The property where the gun range is located is owned by the Harvey Park District, and it is leased to a private security firm which operates the gun range.

Around 11 a.m., city administrators posted a yellow sign on the gate of the gun range, saying the facility’s license had been revoked and the range could not open “until further notice.”

However, the park district claimed the shutdown was politically motivated, and not truly in spirit with public safety. The district said the range was inspected in January, and the tenants were in compliance.

An attorney for the district said it might go to court to fight the shutdown.

Robert Aguilar Jr., who lives in a trailer park near the gun range, said he fears for his 2-year-old daughter’s life, because of stray bullets that regularly land in yards near the range.

“You could sit out here and you hear the ricochetings of the bullets; flying through the air; hitting the trees,” he said.

He said he’s seen bullet holes in his house, and he’s convinced they came from the gun range, because it’s a quiet neighborhood.

“We’re getting fed up already. We’re getting tired. People are getting scared. Kids don’t want to come out and play,” Aguilar said.

Aguilar believes inexperienced shooters are responsible for stray bullets hitting his home. He said he filed a police report in January, after the windows of his mobile home were shattered. At a city council meeting on Tuesday, Aguilar and several neighbors demanded Kellogg close the gun range.

Vaughan Dunlap, training coordinator for the range, disputed neighbors’ claims about stray bullets.

“This is a very high-crime area. There are gunshots in the neighborhood all the time,” he said.

Rick Hammond, the park district’s attorney, insisted the gun range has not caused any problems.

“There’s absolutely no problems. If there were problems, I think that it would be reflected by the law enforcement agents that are actually using this. The Illinois State Police is one of the tenants,” he said. “I can tell you that if there are any gun holes in property anywhere around the city of Harvey, that it does not come from this gun range.”

Harvey Park District Vice President Anthony McCaskill noted next year is an election year for Harvey, and he’s running against Kellogg.

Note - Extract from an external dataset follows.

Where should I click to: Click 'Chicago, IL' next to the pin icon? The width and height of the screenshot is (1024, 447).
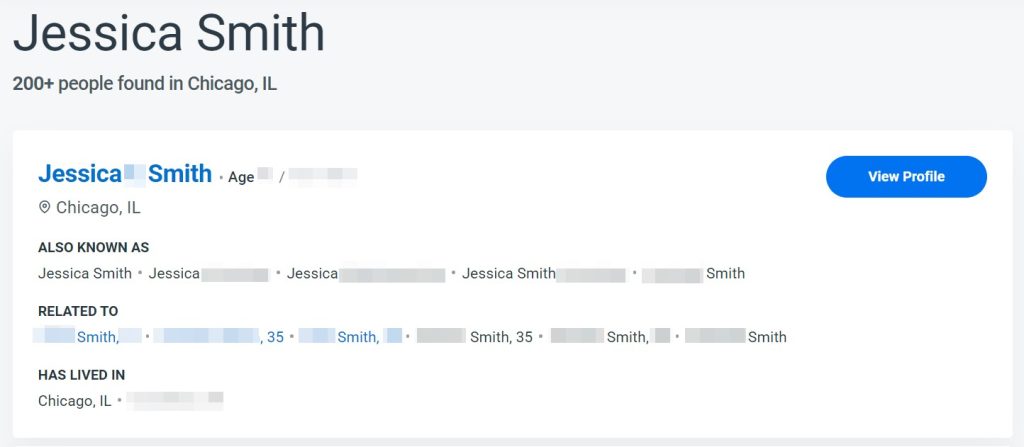pyautogui.click(x=98, y=208)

“I think that, because all the bad press that Harvey’s been getting, that this is some way of trying to spin all of the negative press,” he said. “I think it also has to do with me being a candidate for mayor.”

He said there have been no formal complaints to the park district, even though multiple police reports have been filed.

Previous efforts to close the gun range have been halted by the courts, but Kellogg said he’s taking the situation into his own hands because stray bullets have continued to land on properties where children play.

Kellogg’s office has said the range will remain closed at least until a public hearing on Friday, June 6.